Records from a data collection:
⟨
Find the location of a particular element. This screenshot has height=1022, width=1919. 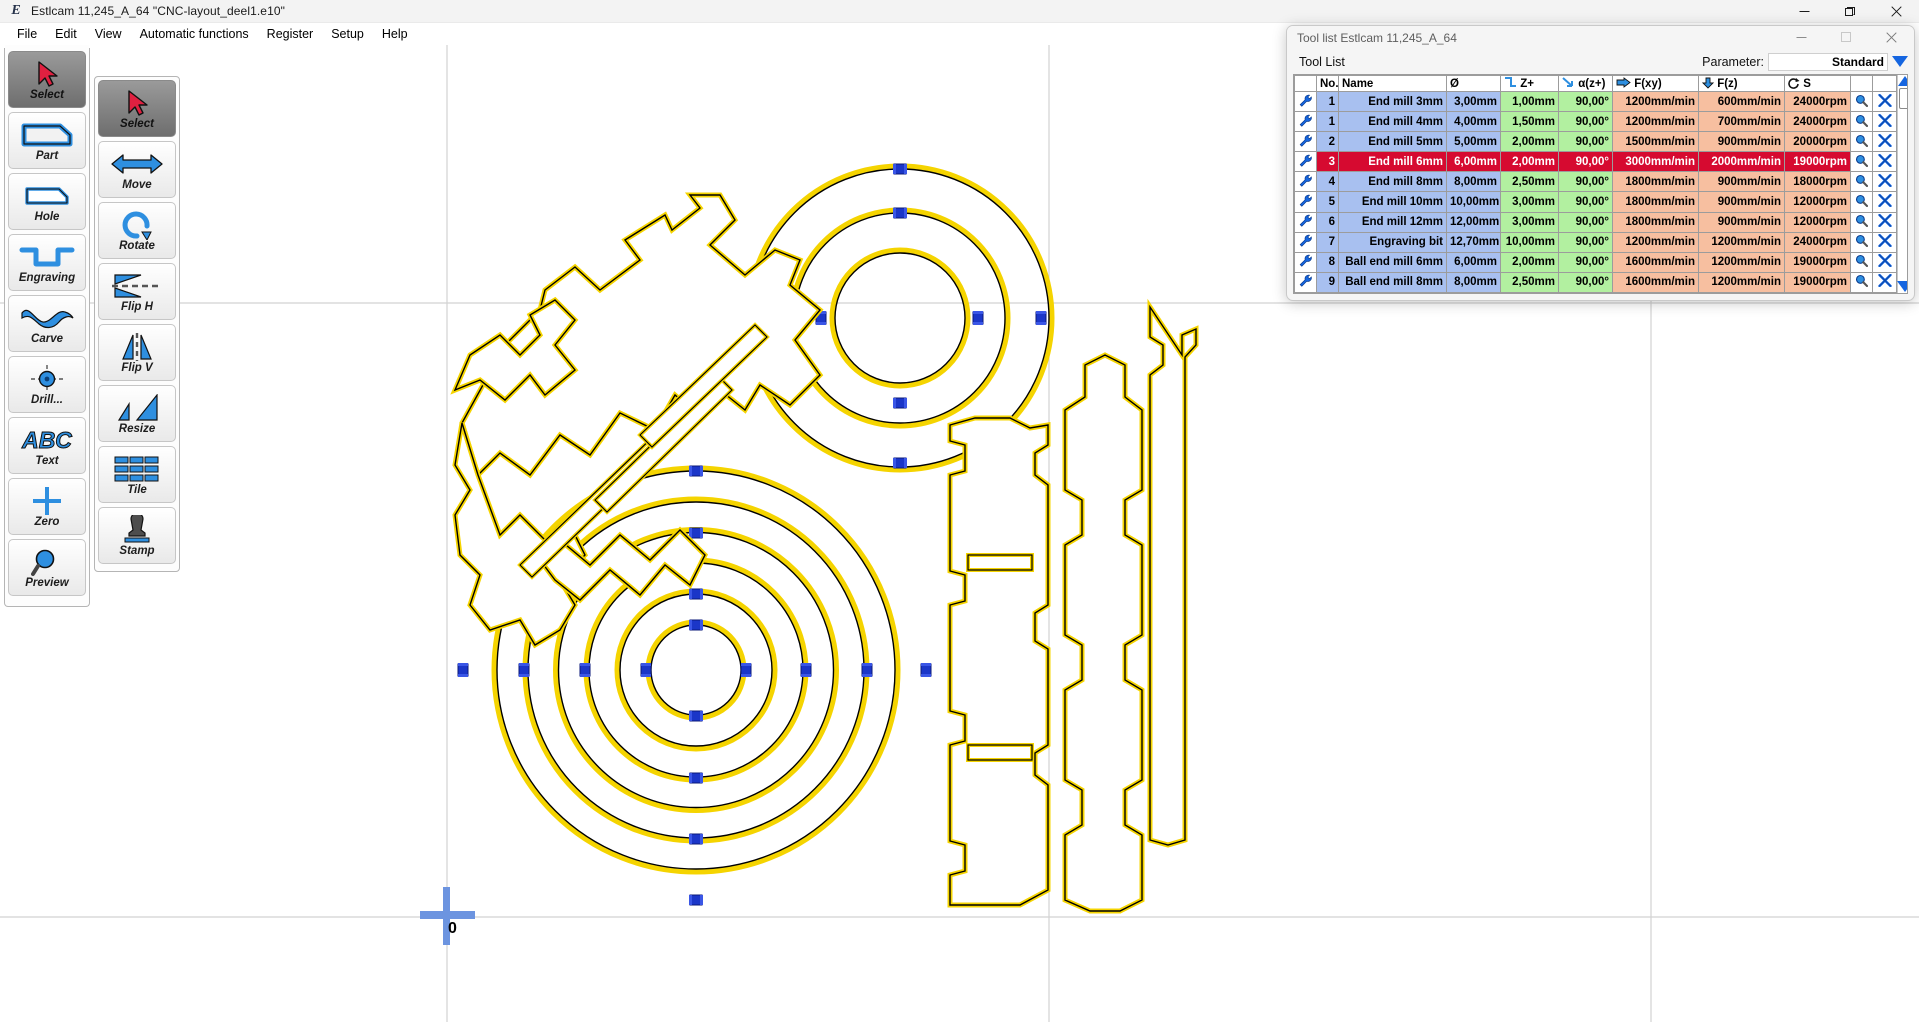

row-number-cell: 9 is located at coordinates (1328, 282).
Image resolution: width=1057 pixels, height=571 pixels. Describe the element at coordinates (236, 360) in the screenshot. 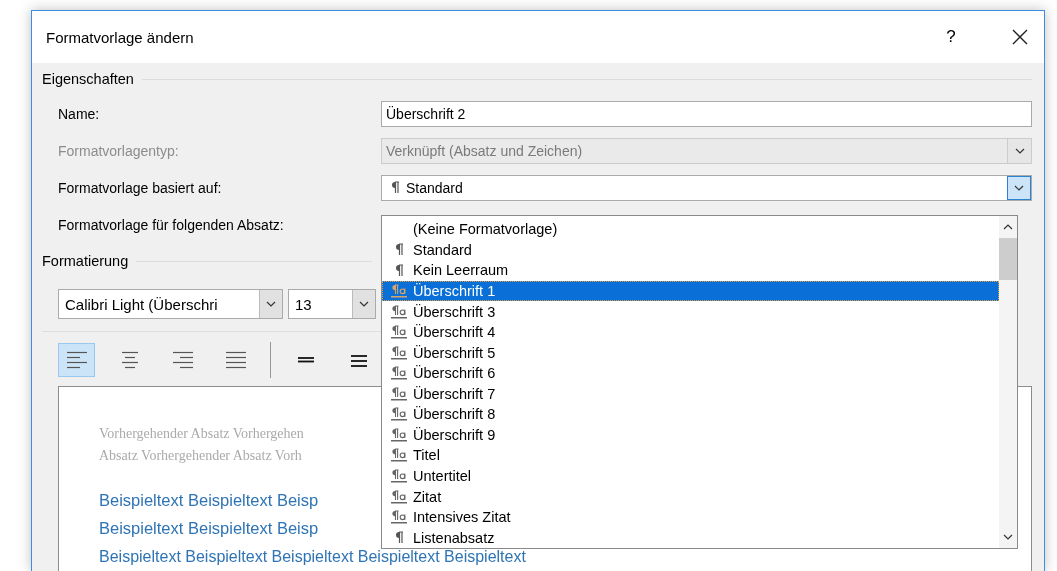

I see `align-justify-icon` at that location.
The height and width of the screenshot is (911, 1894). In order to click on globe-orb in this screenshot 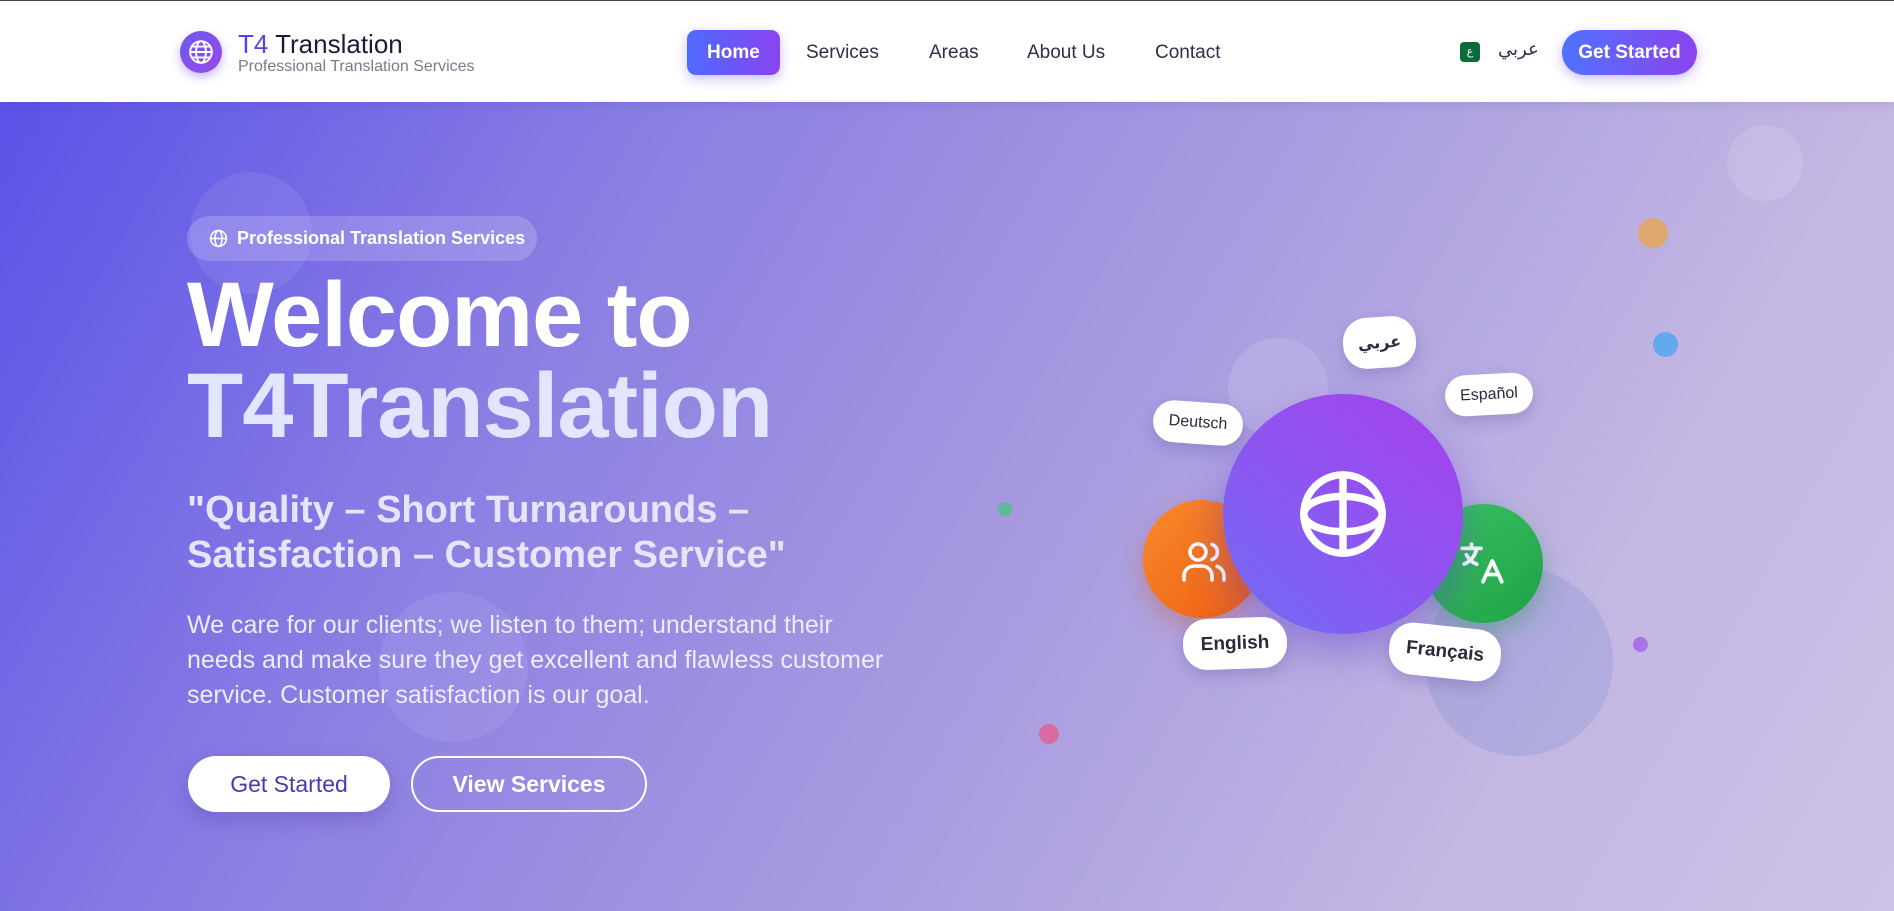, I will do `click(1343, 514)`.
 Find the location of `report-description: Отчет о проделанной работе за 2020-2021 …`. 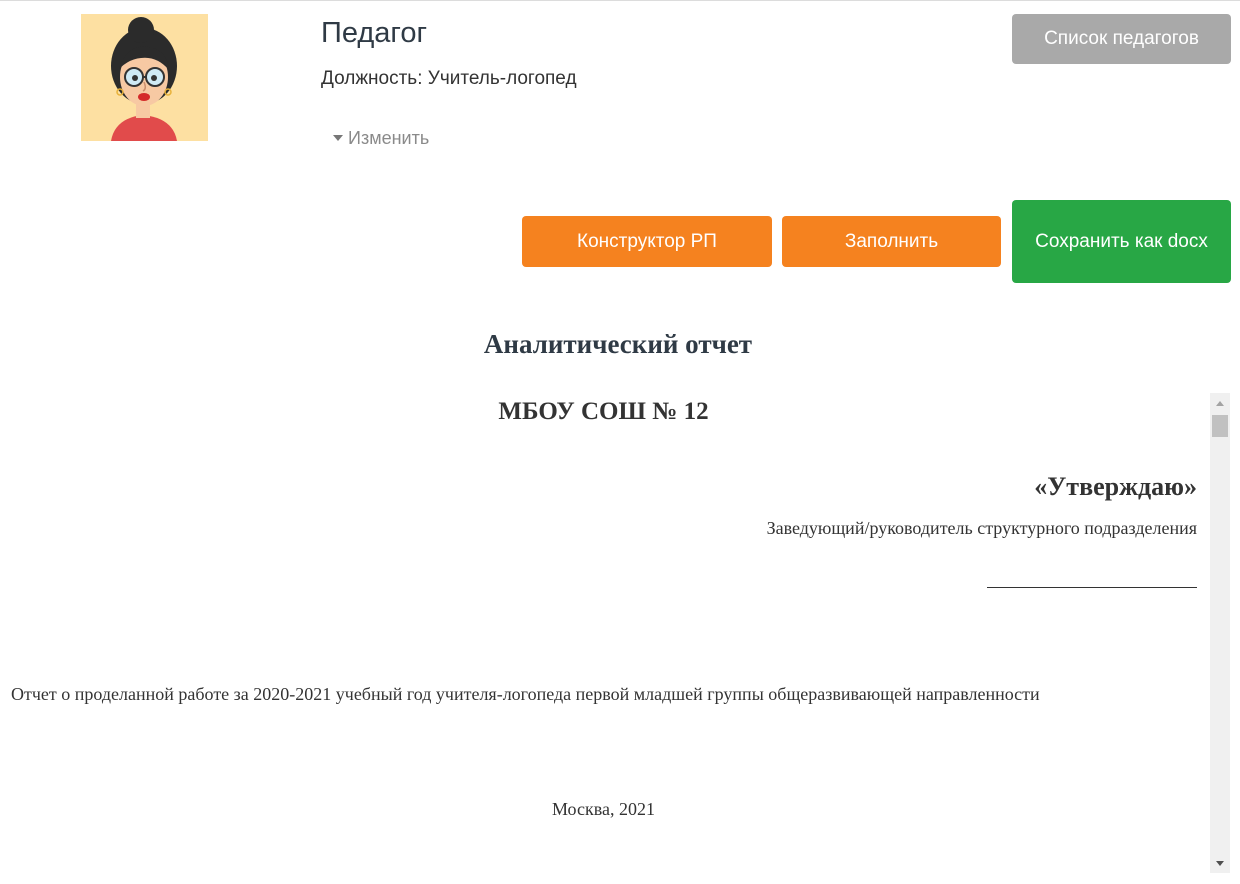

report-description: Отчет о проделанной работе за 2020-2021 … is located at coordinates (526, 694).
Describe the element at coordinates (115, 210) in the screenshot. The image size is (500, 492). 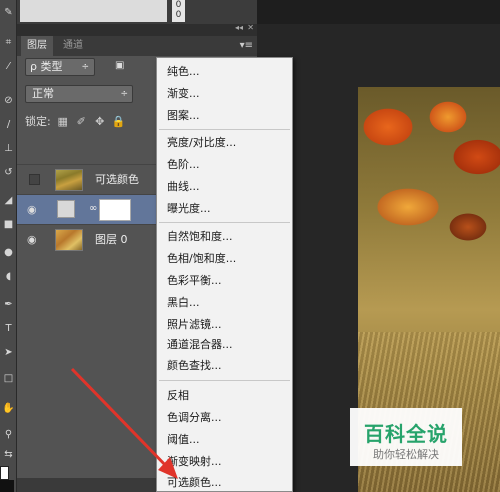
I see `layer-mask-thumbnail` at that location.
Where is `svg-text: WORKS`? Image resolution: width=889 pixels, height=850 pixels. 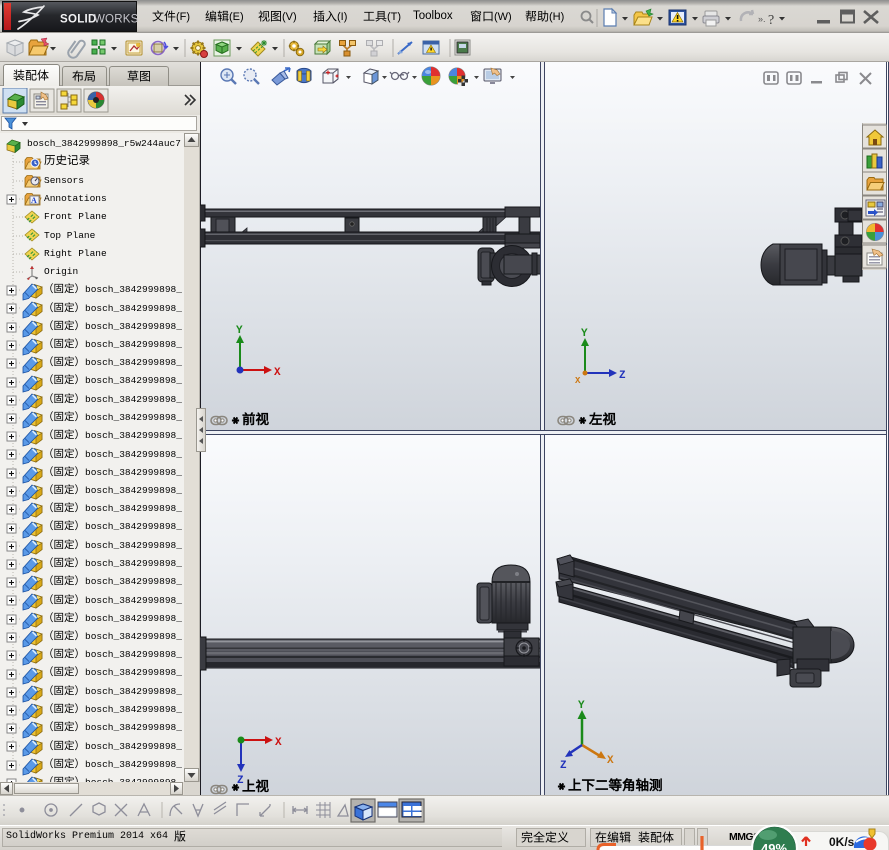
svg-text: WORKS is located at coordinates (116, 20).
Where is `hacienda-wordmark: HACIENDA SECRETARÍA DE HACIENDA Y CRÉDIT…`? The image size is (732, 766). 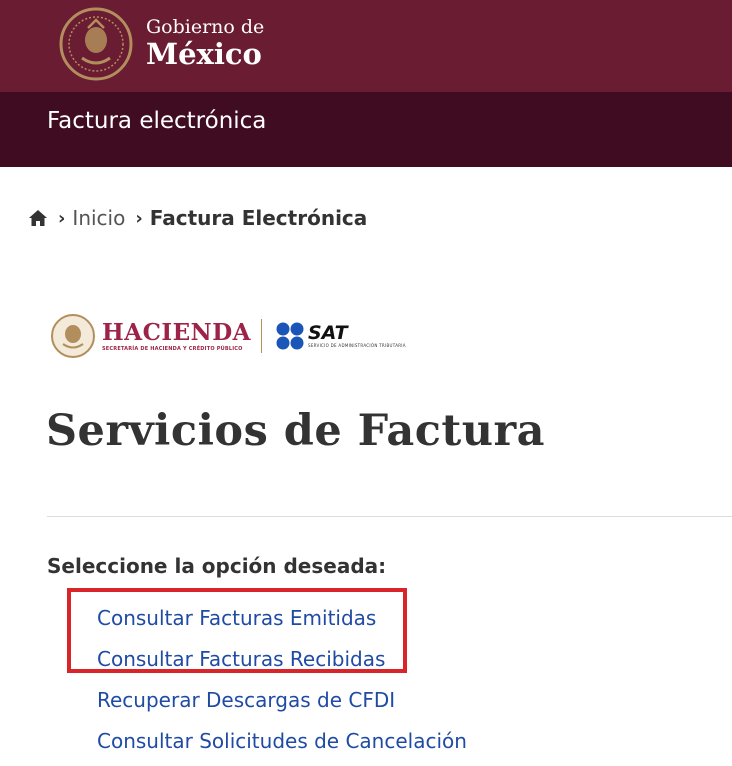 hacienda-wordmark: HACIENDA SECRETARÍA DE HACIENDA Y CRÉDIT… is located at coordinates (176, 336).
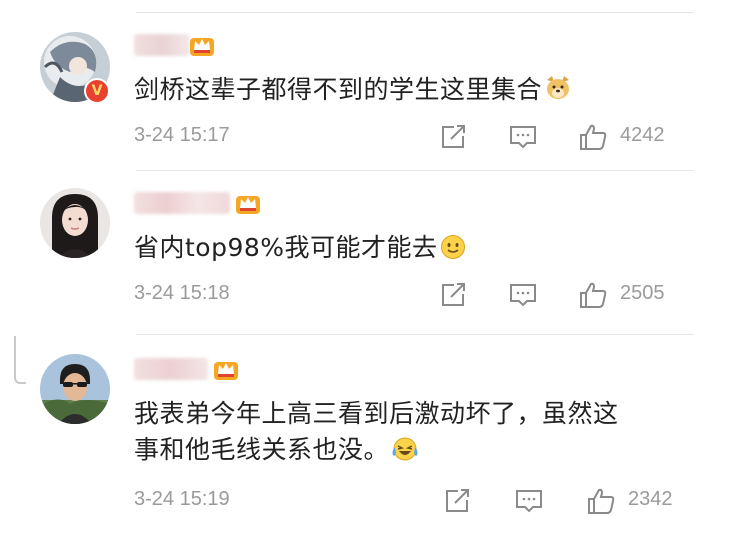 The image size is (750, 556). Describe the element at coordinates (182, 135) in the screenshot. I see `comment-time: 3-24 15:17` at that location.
⟩
## Your assignment:
Copy the records word for word, starting at the very beginning and stopping after the line that contains "row-number-cell: 9 is". Leave the pictures out of your copy.

## Completed exercise:
Find the location of a particular element. This screenshot has height=1022, width=1919. 

row-number-cell: 9 is located at coordinates (1328, 282).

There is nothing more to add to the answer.